### Exercise
Reproduce the rows below verbatim, beginning with the first line and continuing through the line that contains "tap(15, 26)", with both ends included. Leave the pictures out of your output.

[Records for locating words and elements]
###

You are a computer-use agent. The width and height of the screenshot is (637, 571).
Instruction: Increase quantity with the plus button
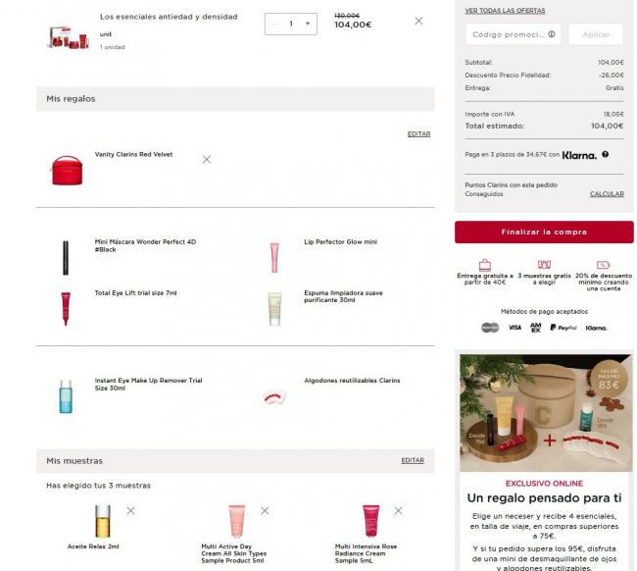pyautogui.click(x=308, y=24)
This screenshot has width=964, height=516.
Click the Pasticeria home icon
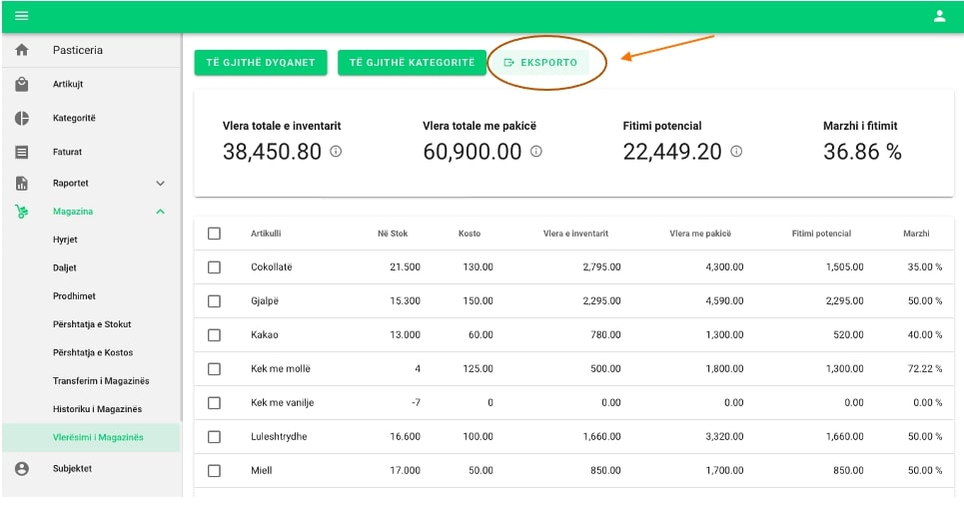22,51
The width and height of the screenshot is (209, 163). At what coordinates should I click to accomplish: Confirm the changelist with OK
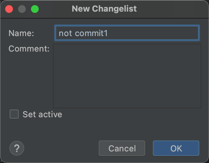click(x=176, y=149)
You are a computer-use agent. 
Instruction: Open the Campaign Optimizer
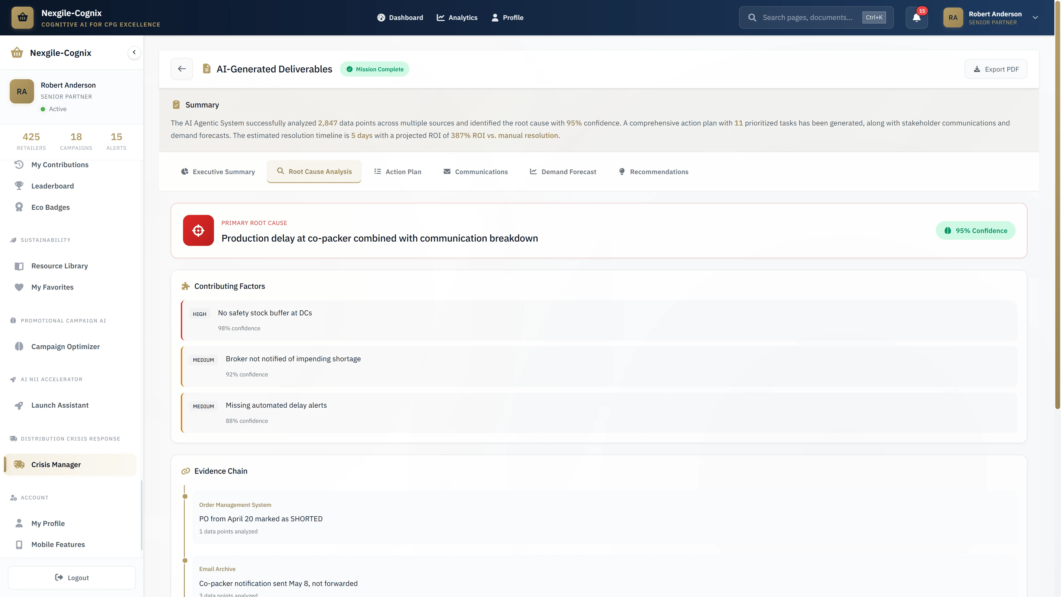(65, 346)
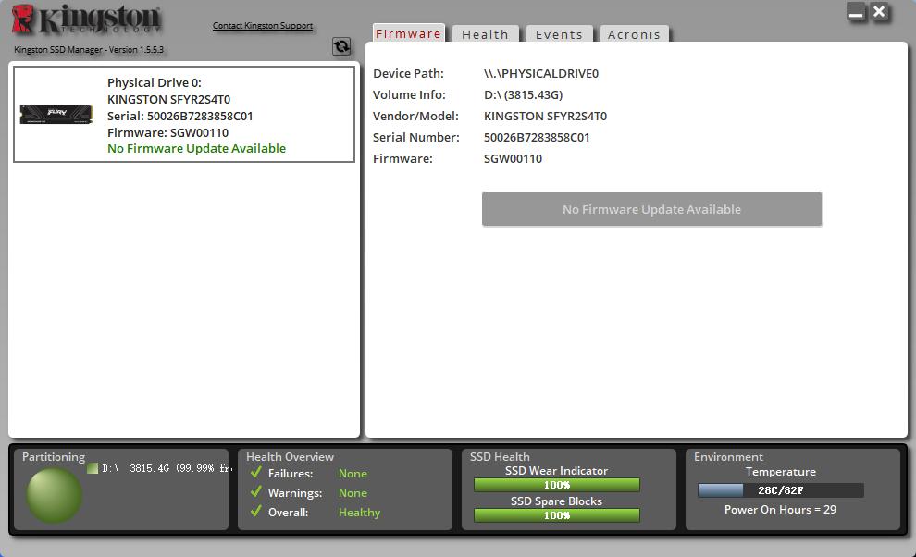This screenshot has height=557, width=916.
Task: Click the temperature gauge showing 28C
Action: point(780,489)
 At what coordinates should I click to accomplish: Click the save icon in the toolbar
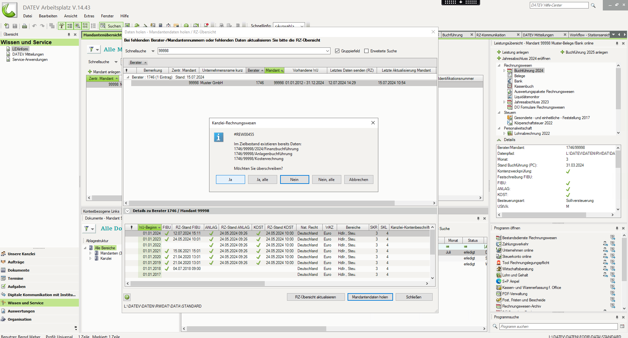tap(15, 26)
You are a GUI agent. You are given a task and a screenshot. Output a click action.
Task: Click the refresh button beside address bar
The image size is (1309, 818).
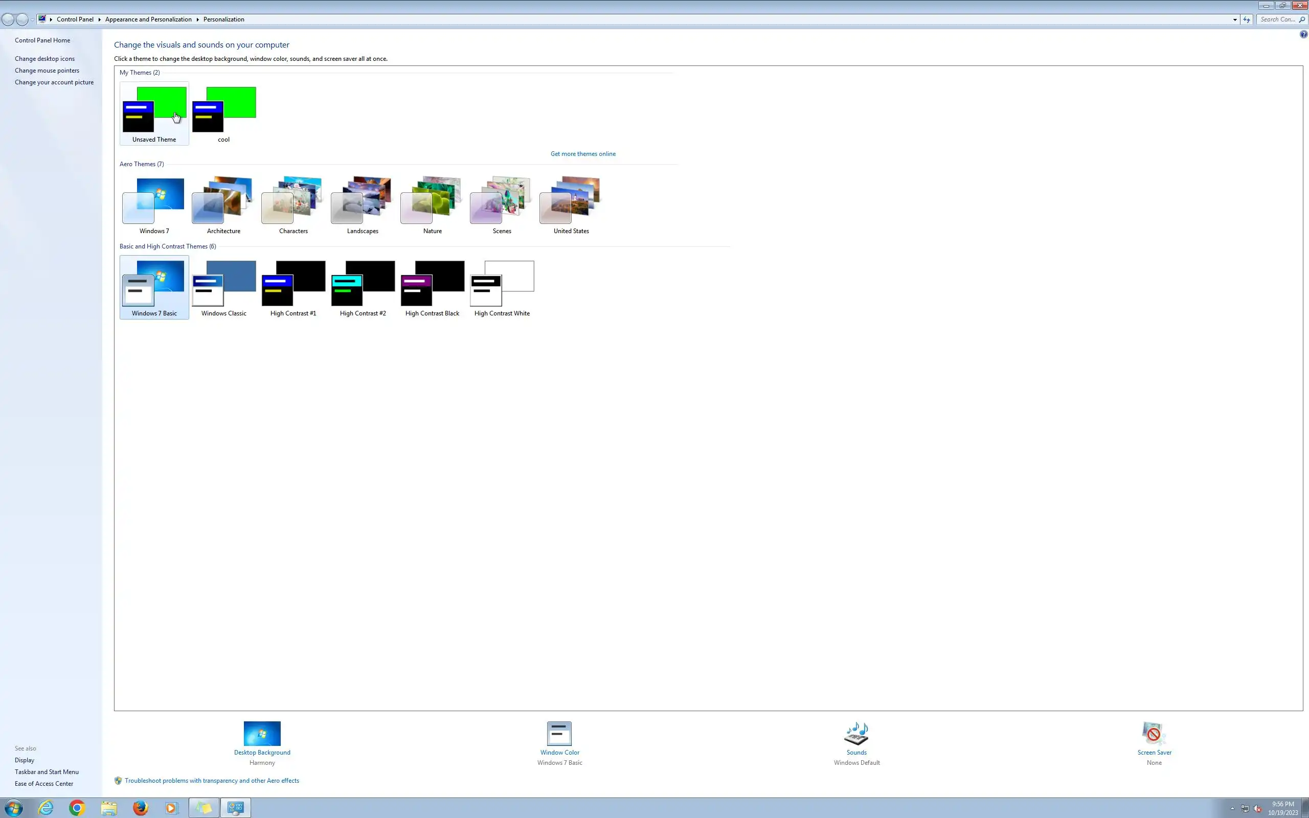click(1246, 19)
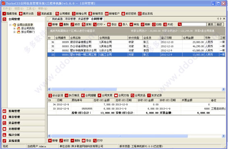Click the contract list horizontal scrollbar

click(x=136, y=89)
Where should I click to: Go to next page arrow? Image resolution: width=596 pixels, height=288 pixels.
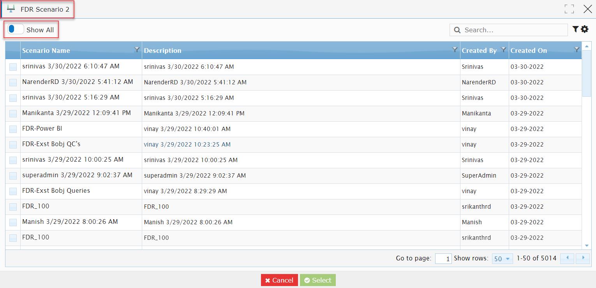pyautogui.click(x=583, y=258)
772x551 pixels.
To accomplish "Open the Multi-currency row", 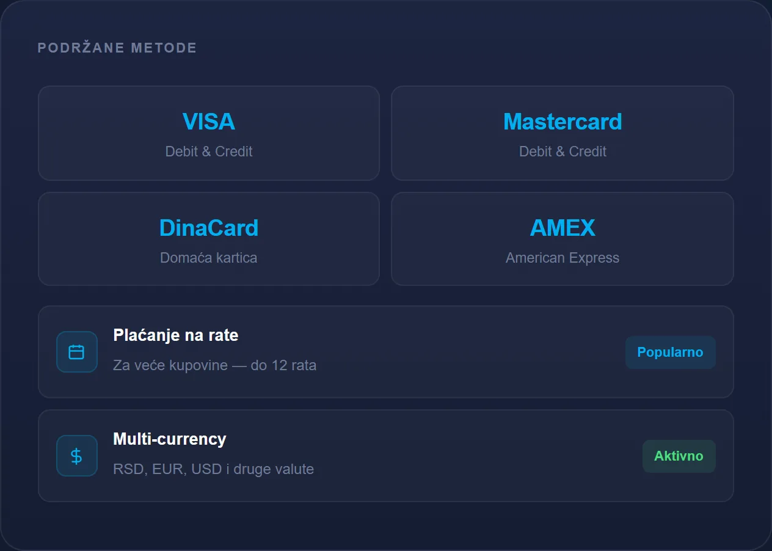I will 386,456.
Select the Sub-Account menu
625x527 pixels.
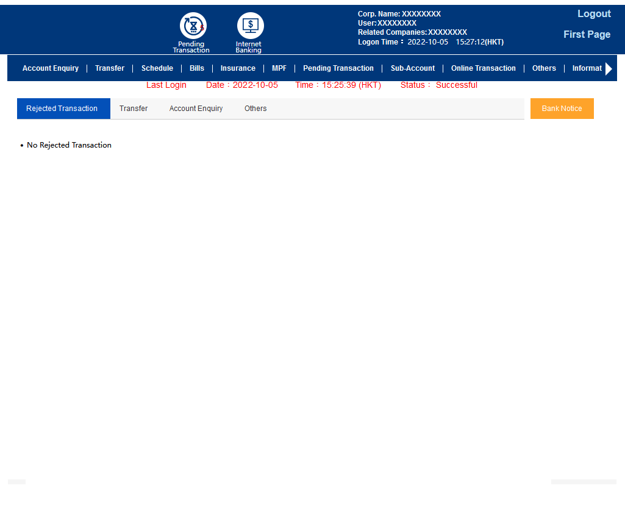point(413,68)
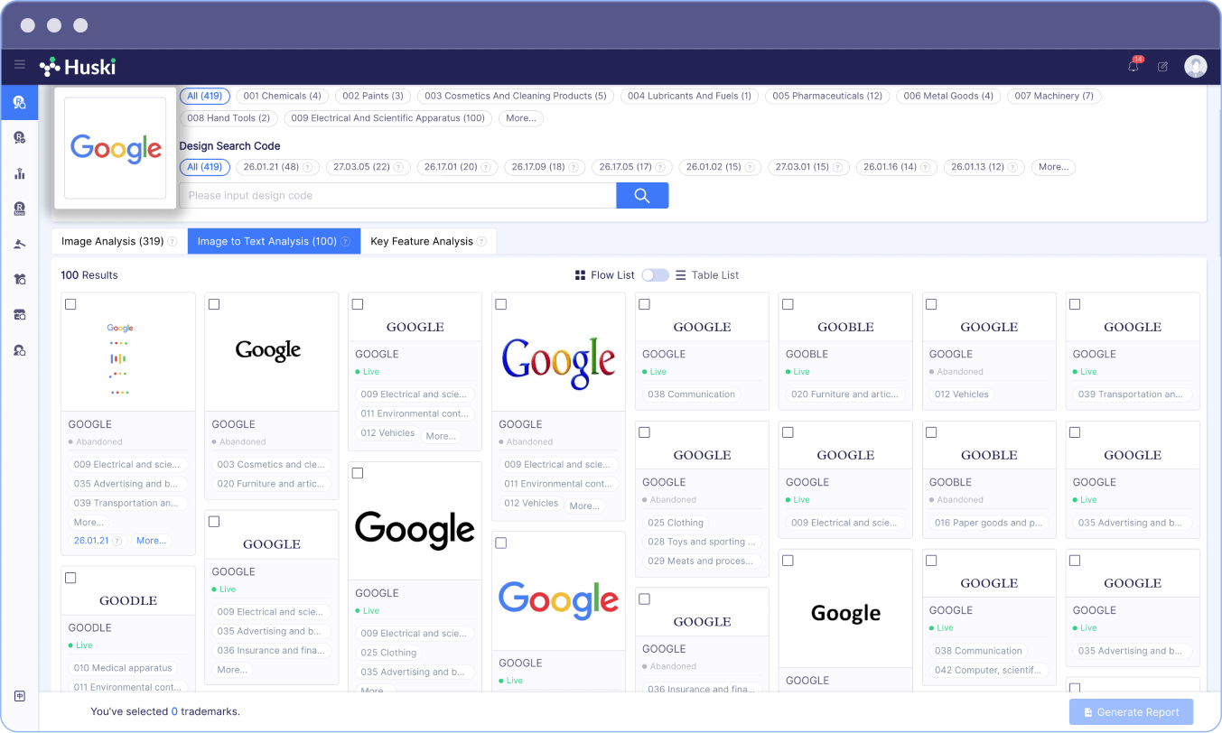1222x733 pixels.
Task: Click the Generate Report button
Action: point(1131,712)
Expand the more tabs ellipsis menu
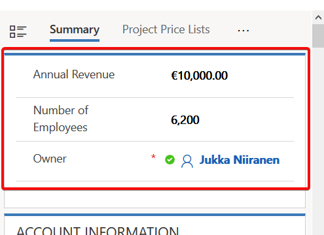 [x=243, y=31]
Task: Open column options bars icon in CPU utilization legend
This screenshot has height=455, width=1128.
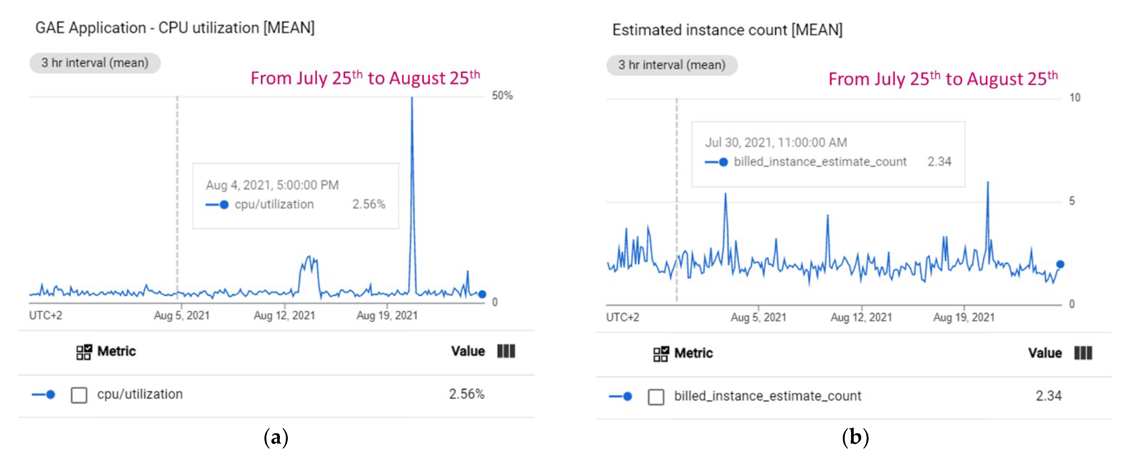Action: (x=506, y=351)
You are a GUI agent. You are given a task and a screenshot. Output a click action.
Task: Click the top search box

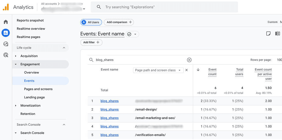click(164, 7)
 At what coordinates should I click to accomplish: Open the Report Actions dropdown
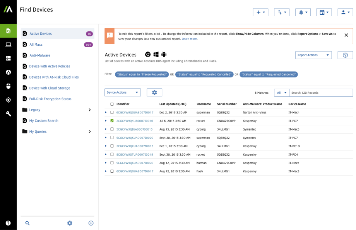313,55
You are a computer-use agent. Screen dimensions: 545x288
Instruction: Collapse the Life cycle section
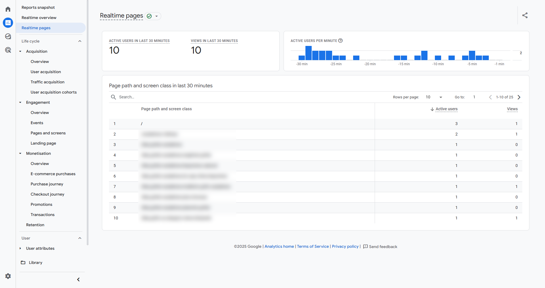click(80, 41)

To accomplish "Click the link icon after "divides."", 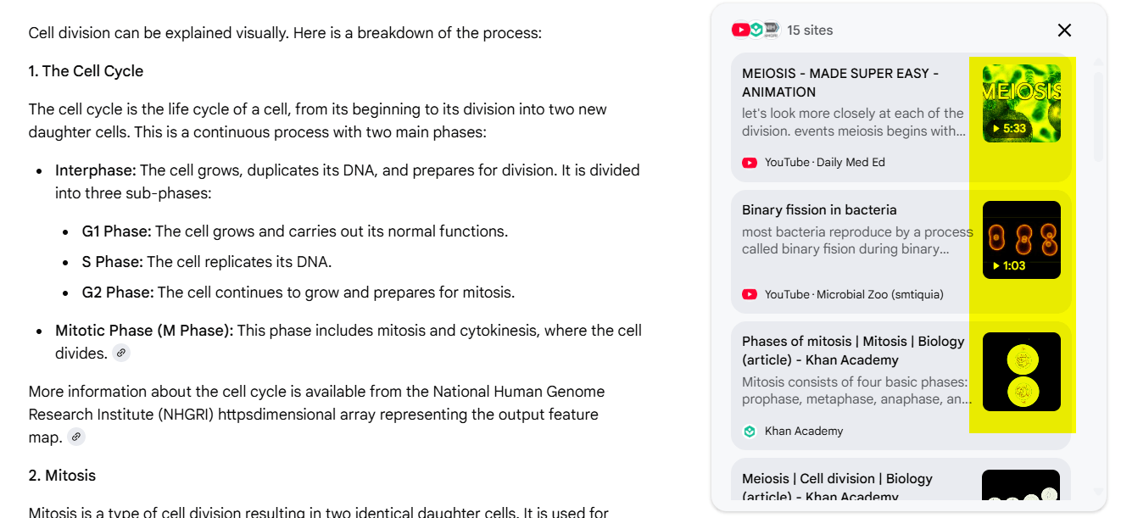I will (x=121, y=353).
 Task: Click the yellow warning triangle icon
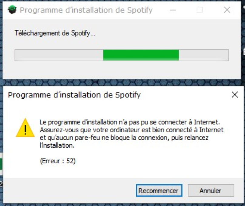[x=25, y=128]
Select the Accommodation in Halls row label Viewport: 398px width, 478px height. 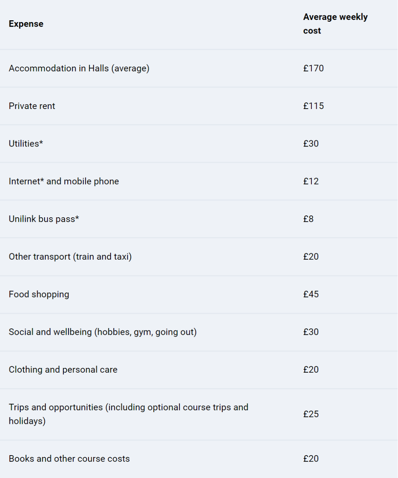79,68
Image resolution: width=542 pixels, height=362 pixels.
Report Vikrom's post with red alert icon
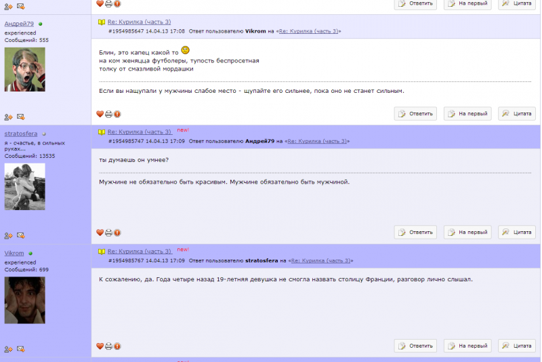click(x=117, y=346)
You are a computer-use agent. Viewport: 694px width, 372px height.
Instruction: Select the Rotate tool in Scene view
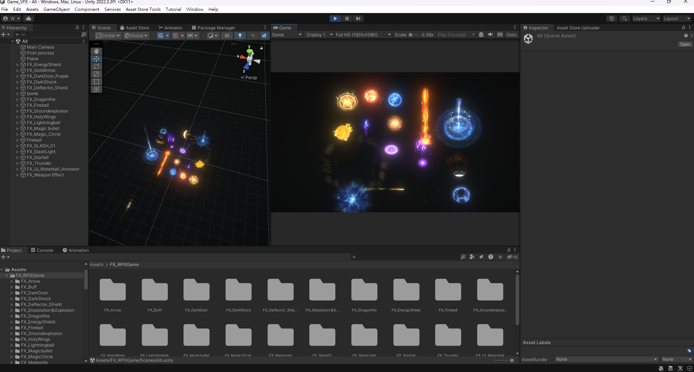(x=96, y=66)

###

### Result of the task
You are a computer-use agent. The width and height of the screenshot is (637, 571).
Instruction: Increase quantity with the plus button
pyautogui.click(x=308, y=24)
This screenshot has width=964, height=516.
Click the Pasticeria home icon
22,51
The width and height of the screenshot is (209, 163). At what coordinates should I click to accomplish: Confirm the changelist with OK
click(x=176, y=149)
You are a computer-use agent. 
Instruction: Open the Campaign Optimizer
(65, 346)
This screenshot has height=557, width=916.
Task: Click the temperature gauge showing 28C
Action: point(780,489)
 At what coordinates should I click to accomplish: Click the save icon in the toolbar
tap(15, 26)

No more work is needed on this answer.